A pilot program has been rolled out in Christchurch which sees the first time Community Magistrates sit in the South Island.
The program, welcomes by Justice and Courts Minister Amy Adams, will run for two months and is part of the work of the Christchurch Justice and Emergency Services Precinct project to test new ways of working to benefit the justice system.
During the pilot, Community Magistrates from Auckland will sit for three days a week across three timeslots. There are 16 Community Magistrates who sit in the Northland, Auckland, Manukau, Bay of Plenty, Hawke’s Bay, Gisborne, Wairoa, New Plymouth and Whanganui courts.
“Community Magistrates will bring benefits to the Christchurch courts by freeing up District Court Judges to deal with serious offending, prioritising arrest cases and reducing waiting times for court users,” says Minister Adams.
“The building of the new precinct has presented an opportunity to run the pilot programme and see if it is effective at improving court scheduling and giving a better experience to our court users in Christchurch,” she adds.

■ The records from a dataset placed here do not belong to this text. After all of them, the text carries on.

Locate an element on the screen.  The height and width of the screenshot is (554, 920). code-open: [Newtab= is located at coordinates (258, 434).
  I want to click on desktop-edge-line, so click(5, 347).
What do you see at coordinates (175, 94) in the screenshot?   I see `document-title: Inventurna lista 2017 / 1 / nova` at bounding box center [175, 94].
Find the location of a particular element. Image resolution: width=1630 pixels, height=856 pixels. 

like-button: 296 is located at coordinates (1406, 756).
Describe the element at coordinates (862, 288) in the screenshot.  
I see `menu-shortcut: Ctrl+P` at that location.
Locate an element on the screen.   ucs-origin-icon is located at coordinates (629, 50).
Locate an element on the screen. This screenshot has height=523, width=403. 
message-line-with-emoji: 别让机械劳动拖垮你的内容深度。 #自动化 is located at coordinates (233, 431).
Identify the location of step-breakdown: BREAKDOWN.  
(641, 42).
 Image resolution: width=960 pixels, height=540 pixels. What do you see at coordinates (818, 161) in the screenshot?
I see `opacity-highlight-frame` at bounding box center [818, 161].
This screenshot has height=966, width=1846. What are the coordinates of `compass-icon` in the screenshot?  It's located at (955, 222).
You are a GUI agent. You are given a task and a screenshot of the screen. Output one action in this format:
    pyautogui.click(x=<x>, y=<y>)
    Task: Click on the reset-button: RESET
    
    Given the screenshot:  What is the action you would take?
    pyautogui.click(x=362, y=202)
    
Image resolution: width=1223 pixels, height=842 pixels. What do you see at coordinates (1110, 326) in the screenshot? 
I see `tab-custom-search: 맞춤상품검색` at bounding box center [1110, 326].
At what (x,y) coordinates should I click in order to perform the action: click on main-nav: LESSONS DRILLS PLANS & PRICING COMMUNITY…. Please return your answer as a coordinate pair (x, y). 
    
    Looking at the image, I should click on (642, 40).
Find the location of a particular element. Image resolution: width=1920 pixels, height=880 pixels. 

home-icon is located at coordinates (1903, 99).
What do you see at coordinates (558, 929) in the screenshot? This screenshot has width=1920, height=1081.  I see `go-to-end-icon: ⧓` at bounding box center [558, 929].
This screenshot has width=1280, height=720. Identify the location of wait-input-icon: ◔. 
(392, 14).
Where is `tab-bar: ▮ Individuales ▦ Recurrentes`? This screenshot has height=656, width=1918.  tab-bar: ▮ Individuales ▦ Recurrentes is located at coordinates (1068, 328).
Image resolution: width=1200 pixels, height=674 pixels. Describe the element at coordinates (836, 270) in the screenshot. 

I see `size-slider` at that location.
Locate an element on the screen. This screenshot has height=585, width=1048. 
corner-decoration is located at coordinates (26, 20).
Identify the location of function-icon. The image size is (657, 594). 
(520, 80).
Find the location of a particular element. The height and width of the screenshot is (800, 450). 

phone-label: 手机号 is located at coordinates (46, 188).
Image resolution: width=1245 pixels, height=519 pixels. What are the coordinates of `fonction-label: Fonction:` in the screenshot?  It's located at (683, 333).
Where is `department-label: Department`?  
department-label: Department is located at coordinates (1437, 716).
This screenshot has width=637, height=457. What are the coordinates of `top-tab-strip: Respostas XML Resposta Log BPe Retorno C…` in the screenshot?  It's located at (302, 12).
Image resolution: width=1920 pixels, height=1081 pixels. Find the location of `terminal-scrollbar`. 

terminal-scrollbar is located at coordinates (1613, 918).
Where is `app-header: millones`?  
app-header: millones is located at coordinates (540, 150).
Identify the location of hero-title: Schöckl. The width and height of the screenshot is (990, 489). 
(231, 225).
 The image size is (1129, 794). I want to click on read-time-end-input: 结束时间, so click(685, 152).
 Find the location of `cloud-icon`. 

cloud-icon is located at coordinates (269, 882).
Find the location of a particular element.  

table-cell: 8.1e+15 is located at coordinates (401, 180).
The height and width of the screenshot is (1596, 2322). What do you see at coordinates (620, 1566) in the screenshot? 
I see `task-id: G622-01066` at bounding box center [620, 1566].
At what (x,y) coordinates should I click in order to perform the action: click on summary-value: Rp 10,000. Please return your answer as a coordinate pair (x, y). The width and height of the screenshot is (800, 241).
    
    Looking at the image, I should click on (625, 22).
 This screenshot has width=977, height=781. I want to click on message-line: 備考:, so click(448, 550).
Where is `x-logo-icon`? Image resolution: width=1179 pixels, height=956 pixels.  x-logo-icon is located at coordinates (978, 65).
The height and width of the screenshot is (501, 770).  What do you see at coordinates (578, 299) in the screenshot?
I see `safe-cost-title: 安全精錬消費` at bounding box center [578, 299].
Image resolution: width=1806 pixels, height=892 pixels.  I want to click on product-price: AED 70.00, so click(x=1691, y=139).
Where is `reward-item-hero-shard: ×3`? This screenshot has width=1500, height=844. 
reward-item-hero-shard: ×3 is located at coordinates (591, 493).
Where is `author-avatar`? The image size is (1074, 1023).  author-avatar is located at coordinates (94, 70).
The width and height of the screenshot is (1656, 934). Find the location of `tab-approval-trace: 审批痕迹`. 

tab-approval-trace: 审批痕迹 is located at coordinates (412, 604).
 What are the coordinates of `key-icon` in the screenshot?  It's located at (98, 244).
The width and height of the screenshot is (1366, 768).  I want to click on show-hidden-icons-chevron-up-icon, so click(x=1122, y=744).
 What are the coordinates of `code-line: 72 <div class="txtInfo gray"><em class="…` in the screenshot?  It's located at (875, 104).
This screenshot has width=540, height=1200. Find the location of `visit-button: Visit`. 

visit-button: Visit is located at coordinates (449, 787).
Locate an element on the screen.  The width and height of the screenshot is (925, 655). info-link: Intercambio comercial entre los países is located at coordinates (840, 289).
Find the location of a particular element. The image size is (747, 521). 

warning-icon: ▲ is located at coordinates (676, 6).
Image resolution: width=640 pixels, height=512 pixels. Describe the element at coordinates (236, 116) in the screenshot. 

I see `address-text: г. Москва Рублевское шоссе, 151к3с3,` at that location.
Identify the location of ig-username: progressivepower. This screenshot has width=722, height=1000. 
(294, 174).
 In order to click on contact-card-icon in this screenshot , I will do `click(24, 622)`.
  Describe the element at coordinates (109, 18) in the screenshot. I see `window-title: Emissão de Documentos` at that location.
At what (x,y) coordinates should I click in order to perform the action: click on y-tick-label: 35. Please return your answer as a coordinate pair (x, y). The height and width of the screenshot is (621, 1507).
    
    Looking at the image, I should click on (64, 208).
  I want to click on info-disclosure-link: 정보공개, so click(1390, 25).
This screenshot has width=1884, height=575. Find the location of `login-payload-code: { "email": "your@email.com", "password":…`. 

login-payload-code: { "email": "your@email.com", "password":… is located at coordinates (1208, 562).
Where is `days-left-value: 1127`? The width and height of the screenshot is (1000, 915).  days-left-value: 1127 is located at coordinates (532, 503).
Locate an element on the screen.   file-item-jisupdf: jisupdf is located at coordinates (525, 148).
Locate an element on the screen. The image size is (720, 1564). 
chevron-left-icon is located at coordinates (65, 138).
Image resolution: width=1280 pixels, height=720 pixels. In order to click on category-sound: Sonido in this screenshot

Community Magistrates are an important component of the District Court and deal with a wide range of less serious cases in the District Court’s criminal jurisdiction, the Minister’s office notes.
They may deal with offences punishable by a fine of up to $40,000, and may sentence offenders who plead guilty to an offence punishable by up to three months’ imprisonment.
“Judicial Justices of the Peace remain important to the work that the courts do and will continue to work in Christchurch alongside the Community Magistrates,” says Adams.